Access controls, identification, and security video supplement policies and procedures when it comes to mitigating infant abductions. Photo courtesy of PRNewsFoto/American Academy of Pediatrics, Tammy Hanratty/Corbis

Complexities Arise in Preventing Infant Abductions

The rarest of incidents, infant abductions from hospital and healthcare facilities can cause cascading tragedies to families and facilities.

Based on reported incidents, California and Texas have the most infant abductions from hospitals.
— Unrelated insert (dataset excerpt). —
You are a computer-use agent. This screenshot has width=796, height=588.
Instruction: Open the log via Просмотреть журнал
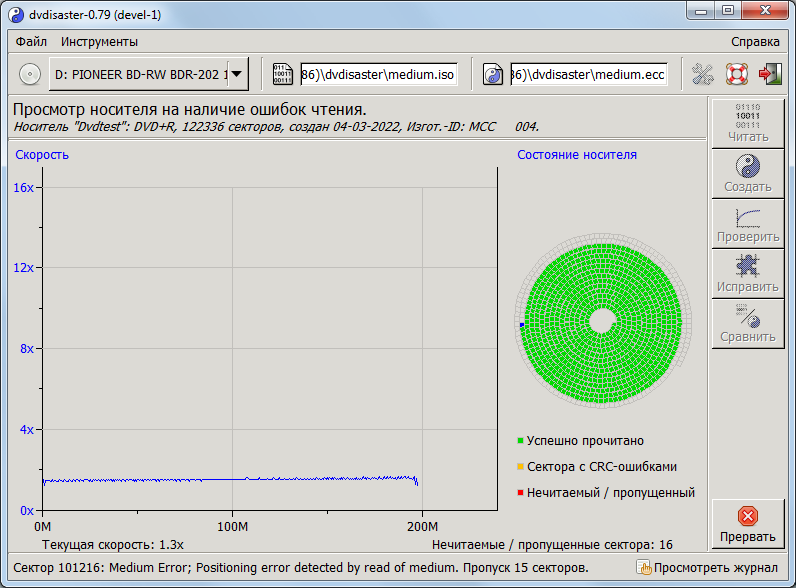707,568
There is a profile of a “typical” infant abductor, developed from an analysis of 256 cases occurring from 1983-2008, although hospital security executives and law enforcement officials say that such incidents can be triggered by others outside of the typical.

   The abductor:

  • Is usually female of “childbearing” age (ranging from 12 to 53).
  • Is most likely compulsive.
  • Frequently indicates she has lost a baby or is incapable of having one.
  • Is often married or cohabitating; companion’s desire for a child or the abductor’s desire to provide her companion with “his” child may be the motivation for the abduction.
  • Usually lives in the community where the abduction takes place.
  • Frequently initially visits nursery and maternity units at more than one healthcare facility prior to the abduction; frequently uses a fire exit stairwell for her escape.
  • Usually plans the abduction, but does not necessarily target a specific infant.
  • Frequently impersonates a nurse or other allied healthcare personnel.
  • Often becomes familiar with healthcare staff members, staff members work routines, and victim parents.